■ **TASK DESCRIPTION**: Go through the records below line by line. Count the lines with "will" and give the count alone.

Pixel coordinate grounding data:
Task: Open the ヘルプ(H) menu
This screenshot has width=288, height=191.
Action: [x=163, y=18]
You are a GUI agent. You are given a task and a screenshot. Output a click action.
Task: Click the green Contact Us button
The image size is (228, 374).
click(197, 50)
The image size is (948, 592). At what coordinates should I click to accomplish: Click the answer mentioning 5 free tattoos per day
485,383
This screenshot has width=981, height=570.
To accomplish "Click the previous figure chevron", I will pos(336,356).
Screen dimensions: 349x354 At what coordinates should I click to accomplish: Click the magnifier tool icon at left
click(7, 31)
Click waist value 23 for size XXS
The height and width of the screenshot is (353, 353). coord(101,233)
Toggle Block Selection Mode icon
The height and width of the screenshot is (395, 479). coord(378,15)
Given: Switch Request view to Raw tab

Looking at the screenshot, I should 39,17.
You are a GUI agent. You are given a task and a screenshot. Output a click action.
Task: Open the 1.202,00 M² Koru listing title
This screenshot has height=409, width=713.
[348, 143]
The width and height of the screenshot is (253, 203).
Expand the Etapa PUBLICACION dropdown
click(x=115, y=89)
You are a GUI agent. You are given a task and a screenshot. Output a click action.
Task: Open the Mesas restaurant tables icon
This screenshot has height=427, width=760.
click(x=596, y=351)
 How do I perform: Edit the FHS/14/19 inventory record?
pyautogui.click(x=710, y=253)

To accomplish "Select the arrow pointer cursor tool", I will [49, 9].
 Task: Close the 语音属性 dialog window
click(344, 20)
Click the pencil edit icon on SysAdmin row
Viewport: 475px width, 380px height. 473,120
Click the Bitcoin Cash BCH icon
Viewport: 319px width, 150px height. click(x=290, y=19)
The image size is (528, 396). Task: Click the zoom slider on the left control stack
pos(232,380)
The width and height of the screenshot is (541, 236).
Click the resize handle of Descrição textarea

■ **WRITTEN ANSWER**: 2